-- Dataset records --

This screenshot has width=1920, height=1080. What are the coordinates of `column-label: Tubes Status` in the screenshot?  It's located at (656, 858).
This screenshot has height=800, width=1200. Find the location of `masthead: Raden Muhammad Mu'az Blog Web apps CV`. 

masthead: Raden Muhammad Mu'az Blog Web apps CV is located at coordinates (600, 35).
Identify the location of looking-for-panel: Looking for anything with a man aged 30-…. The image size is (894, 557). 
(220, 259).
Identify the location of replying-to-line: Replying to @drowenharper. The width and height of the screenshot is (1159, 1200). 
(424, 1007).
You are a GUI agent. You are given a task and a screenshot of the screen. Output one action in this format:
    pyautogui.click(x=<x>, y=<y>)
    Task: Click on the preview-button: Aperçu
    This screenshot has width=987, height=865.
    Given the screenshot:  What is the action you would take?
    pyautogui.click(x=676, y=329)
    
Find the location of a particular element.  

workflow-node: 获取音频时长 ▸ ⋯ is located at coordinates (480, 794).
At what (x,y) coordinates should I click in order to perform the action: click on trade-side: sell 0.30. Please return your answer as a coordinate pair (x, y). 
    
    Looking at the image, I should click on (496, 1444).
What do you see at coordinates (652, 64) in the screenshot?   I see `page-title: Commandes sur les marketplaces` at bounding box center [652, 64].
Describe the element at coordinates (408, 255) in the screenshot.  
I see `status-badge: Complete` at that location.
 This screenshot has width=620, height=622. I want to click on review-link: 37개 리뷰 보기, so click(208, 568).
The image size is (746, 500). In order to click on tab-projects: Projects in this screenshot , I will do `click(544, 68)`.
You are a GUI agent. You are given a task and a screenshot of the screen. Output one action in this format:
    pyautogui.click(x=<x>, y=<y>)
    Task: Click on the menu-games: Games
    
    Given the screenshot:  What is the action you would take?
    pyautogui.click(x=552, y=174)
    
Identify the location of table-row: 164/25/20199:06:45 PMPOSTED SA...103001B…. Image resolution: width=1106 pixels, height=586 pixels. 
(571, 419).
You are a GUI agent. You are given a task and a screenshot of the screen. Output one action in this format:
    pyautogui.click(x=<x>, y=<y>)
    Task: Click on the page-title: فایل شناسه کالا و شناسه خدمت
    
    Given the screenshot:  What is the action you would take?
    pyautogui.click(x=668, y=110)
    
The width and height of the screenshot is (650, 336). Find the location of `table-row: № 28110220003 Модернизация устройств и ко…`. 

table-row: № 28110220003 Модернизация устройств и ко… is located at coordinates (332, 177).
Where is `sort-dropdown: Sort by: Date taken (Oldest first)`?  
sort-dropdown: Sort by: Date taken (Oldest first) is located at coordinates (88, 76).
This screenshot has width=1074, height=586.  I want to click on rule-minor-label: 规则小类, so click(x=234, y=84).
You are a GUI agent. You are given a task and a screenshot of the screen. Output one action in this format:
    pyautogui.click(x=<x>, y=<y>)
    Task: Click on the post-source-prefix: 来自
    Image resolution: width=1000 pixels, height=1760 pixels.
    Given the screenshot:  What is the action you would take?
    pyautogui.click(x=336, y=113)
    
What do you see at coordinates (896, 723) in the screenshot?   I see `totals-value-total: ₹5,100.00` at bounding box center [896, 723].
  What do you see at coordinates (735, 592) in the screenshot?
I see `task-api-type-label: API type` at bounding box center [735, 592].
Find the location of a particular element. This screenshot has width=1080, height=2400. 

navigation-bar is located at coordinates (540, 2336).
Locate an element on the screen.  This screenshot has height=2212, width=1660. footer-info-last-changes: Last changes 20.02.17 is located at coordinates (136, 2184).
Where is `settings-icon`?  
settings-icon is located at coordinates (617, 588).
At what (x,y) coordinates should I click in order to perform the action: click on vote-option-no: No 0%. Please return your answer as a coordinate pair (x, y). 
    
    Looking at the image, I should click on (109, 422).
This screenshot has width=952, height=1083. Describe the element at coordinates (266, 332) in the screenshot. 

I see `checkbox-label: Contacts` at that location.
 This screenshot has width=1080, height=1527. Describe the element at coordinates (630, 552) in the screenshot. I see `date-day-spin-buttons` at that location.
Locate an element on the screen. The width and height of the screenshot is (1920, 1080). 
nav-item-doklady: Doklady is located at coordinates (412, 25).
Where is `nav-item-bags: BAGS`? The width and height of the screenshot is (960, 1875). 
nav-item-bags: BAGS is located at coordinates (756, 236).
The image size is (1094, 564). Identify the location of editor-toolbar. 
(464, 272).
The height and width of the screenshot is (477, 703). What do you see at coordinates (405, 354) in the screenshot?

-- Description of the task --
Transcribe all of the data above line for line, without any changes.

-- Exercise result --
This screenshot has width=1920, height=1080. What are the coordinates of `column-label: Tubes Status` in the screenshot?  It's located at (656, 858).
This screenshot has height=800, width=1200. Find the location of `masthead: Raden Muhammad Mu'az Blog Web apps CV`. 

masthead: Raden Muhammad Mu'az Blog Web apps CV is located at coordinates (600, 35).
Identify the location of looking-for-panel: Looking for anything with a man aged 30-…. The image size is (894, 557). 
(220, 259).
Identify the location of replying-to-line: Replying to @drowenharper. The width and height of the screenshot is (1159, 1200). 
(424, 1007).
You are a GUI agent. You are given a task and a screenshot of the screen. Output one action in this format:
    pyautogui.click(x=<x>, y=<y>)
    Task: Click on the preview-button: Aperçu
    This screenshot has width=987, height=865.
    Given the screenshot:  What is the action you would take?
    pyautogui.click(x=676, y=329)
    
Find the location of a particular element.  

workflow-node: 获取音频时长 ▸ ⋯ is located at coordinates (480, 794).
At what (x,y) coordinates should I click in order to perform the action: click on trade-side: sell 0.30. Please return your answer as a coordinate pair (x, y). 
    
    Looking at the image, I should click on (496, 1444).
What do you see at coordinates (652, 64) in the screenshot?   I see `page-title: Commandes sur les marketplaces` at bounding box center [652, 64].
Describe the element at coordinates (408, 255) in the screenshot.  
I see `status-badge: Complete` at that location.
 This screenshot has width=620, height=622. I want to click on review-link: 37개 리뷰 보기, so click(208, 568).
The image size is (746, 500). In order to click on tab-projects: Projects in this screenshot , I will do `click(544, 68)`.
You are a GUI agent. You are given a task and a screenshot of the screen. Output one action in this format:
    pyautogui.click(x=<x>, y=<y>)
    Task: Click on the menu-games: Games
    
    Given the screenshot:  What is the action you would take?
    pyautogui.click(x=552, y=174)
    
Identify the location of table-row: 164/25/20199:06:45 PMPOSTED SA...103001B…. Image resolution: width=1106 pixels, height=586 pixels. 
(571, 419).
You are a GUI agent. You are given a task and a screenshot of the screen. Output one action in this format:
    pyautogui.click(x=<x>, y=<y>)
    Task: Click on the page-title: فایل شناسه کالا و شناسه خدمت
    
    Given the screenshot:  What is the action you would take?
    pyautogui.click(x=668, y=110)
    
The width and height of the screenshot is (650, 336). Find the location of `table-row: № 28110220003 Модернизация устройств и ко…`. 

table-row: № 28110220003 Модернизация устройств и ко… is located at coordinates (332, 177).
Where is `sort-dropdown: Sort by: Date taken (Oldest first)`?  
sort-dropdown: Sort by: Date taken (Oldest first) is located at coordinates (88, 76).
This screenshot has width=1074, height=586.  I want to click on rule-minor-label: 规则小类, so click(x=234, y=84).
You are a GUI agent. You are given a task and a screenshot of the screen. Output one action in this format:
    pyautogui.click(x=<x>, y=<y>)
    Task: Click on the post-source-prefix: 来自
    Image resolution: width=1000 pixels, height=1760 pixels.
    Given the screenshot:  What is the action you would take?
    pyautogui.click(x=336, y=113)
    
What do you see at coordinates (896, 723) in the screenshot?   I see `totals-value-total: ₹5,100.00` at bounding box center [896, 723].
  What do you see at coordinates (735, 592) in the screenshot?
I see `task-api-type-label: API type` at bounding box center [735, 592].
Find the location of a particular element. This screenshot has width=1080, height=2400. 

navigation-bar is located at coordinates (540, 2336).
Locate an element on the screen.  This screenshot has height=2212, width=1660. footer-info-last-changes: Last changes 20.02.17 is located at coordinates (136, 2184).
Where is `settings-icon`?  
settings-icon is located at coordinates (617, 588).
At what (x,y) coordinates should I click in order to perform the action: click on vote-option-no: No 0%. Please return your answer as a coordinate pair (x, y). 
    
    Looking at the image, I should click on (109, 422).
This screenshot has width=952, height=1083. Describe the element at coordinates (266, 332) in the screenshot. 

I see `checkbox-label: Contacts` at that location.
 This screenshot has width=1080, height=1527. Describe the element at coordinates (630, 552) in the screenshot. I see `date-day-spin-buttons` at that location.
Locate an element on the screen. The width and height of the screenshot is (1920, 1080). 
nav-item-doklady: Doklady is located at coordinates (412, 25).
Where is `nav-item-bags: BAGS`? The width and height of the screenshot is (960, 1875). 
nav-item-bags: BAGS is located at coordinates (756, 236).
The image size is (1094, 564). Identify the location of editor-toolbar. 
(464, 272).
The height and width of the screenshot is (477, 703). What do you see at coordinates (405, 354) in the screenshot?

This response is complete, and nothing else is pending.